In response to a request for comment, the Ministry of Finance sent a statement to Business in Vancouver saying that the province has put in place measures to make sure that those already receiving the subsidy are not affected by the premium increase.
Most other provinces fund health care through general taxation revenues. Ontario has a health care premium that is embedded within the income tax system.
Weaver, who is B.C.'s sole Green Party MLA, has been lobbying to change the system since last February, when the party started an online petition. It gained 2,000 signatures after the party revived it yesterday with a new promise to make reforming MSP the first thing a Green government would do if elected in the next provincial election in 2017. The petition is now at over 7,000 signatures.
The Green Party favours adopting Ontario’s system, where residents pay a premium through the income tax system. People pay nothing if they make below $20,000 a year; the premium increases based on income with a cap of $900. For example, residents who make $260,000 a year pay a maximum of $900 a year, or $75 per month.
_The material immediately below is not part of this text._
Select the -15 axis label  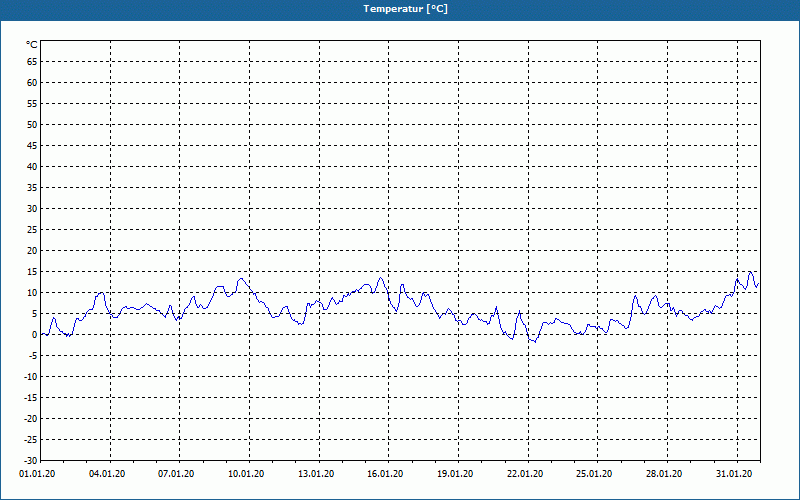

There are many problems B.C.’s MSP premium, said Lindsay Tedds, a professor of economics at the University of Victoria. It’s not means-tested, meaning that a person making $31,000 a year pays the same as someone with an income of $250,000. The province contracts with a third-party company to administer the system and pursue unpaid bills, but Tedds said it would be cheaper for the provincial government to sign a tax collection agreement with Canada Revenue Agency.
Weaver said his party is advocating designing the system to bring in the same amount of revenue, but without the added bureaucracy of the current system.
As for the subsidy available to people who make less than $30,000, 26% of those who are eligible don’t apply, according to research by Rebecca Warburton, an associate professor of public administration at the University of Victoria. That’s a higher rate than for other subsidies offered by the government, Tedds said.
Businesses who offer to cover MSP as an employee benefit might also save money, Tedds said, as it’s an extra cost that employers outside of the province don’t have to pay. However, employers with unionized staff would likely have to bargain to reallocate the benefit.
Weaver said rolling the MSP into the income tax system would also streamline bureaucracy for employers who want to keep offering the benefit, because they would be submitting information about the health care premium, Canada Pension Plan and Employment Insurance to the same place.
Weaver plans to keep pressing the issue as the provincial budget approaches in February.
CORRECTION: An earlier version of this story stated that resident of Ontario who make $200,000 a year pay $600 a month in health care premiums. Residents of Ontario who make $260,000 pay a maximum of $900 a year, or $75 per month.